Since they sums do not all start at the same number, we pull out the $$n = 0$$ and $$n = 1$$ terms to get

$-2a_2 - 6a_3\, x + a_1\, x - a_0 - a_1\, x + \sum_{n=2}^{\infty} n(n-1)a_n \, x^n - \sum_{n=0}^{\infty} (n+2)(n+1)a_{n+2}, x^n + \sum_{n=1}^{\infty} n\,a_n\, x^n - \sum_{n=0}^{\infty} a_n\, x^n = 0$

or

$-2a_2 - 6a_3\,x - a_0 + \sum_{n=2}^{\infty} n(n-1)a_n \, x^n - \sum_{n=2}^{\infty} (n+2)(n+1)a_{n+2}, x^n + \sum_{n=2}^{\infty} n\,a_n\, x^n - \sum_{n=2}^{\infty} a_n\, x^n = 0$

We can now combine the series to get

$-2a_2 - 6a_3\, x - a_0 + \sum_{n=2}^{\infty} \left[ n(n-1)a_n - (n+2)(n+1)a_{n+2} + n\,a_n - a_n \right] = 0$

We are looking for two linearly independent solutions, so we let the first one be such that

$$y(0) = 0$$  and  $$y’(0) = 1$$

this implies that

$$a_0 = 0$$ and $$a_1 = 1$$

from our last equation we have

$0 = -2a_2 – a_0 = -2a_2$

or

$a_2 = 0$

We also have

$0 = - 6a_3$

or

$a_3 = 0$

The terms from the series must all be zero, since that is what it means for a polynomial to be zero.
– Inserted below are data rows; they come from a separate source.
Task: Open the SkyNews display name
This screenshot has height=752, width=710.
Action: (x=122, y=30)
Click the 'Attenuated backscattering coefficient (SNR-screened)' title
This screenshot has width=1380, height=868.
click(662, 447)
Hence

$n(n-1)\,a_n -(n+2)(n+1)\,a_{n+2} + n\,a_n - a_n = 0$

$(n+2)(n+1)\,a_{n+2} = \left[ n(n-1)+n-1 \right] a_n = (n-1)(n+1)a_n$

$a_{n+2} = \dfrac{n-1}{n+1} a_n$

Notice that since

$a_2 = a_3 = 0$

All of the rest of the coefficients must be zero, since they are each a multiple of the coefficient two before them. Therefore the first linear independent solution is

$y_1 = x$

For the second linearly independent solution, we let

$$y(0) = 1$$ and $$y’(0) = 0$$

this implies that

$$a_0 = 1$$  and $$a_1 = 0$$

from our last equation we have

$1 = -2a_2 – a_0 = -2a_2 - 1$

or

$a_2 = -1$

We also have

$0 = -6a_3$

or

$a_3 = 0$

we still have

$a_{n+2} =\dfrac{n-1}{n+1}a_n$

so notice that the odd terms are all zero. For the even terms, we have

$a_4 = -\dfrac{1}{3}$

$a_6 = \dfrac{3}{5}\dfrac{1}{3}= \dfrac{1}{5}$

$a_8 = -\dfrac{5}{7}\dfrac{1}{5} = -\dfrac{1}{7}$

$a_{2n}= \dfrac{(-1)^{n+1}}{2n-1}$

This one has the series representation

$y_2 = \sum_{n=1}^{\infty} \dfrac{(-1)^{n+1}}{2n-1} x^{2n}$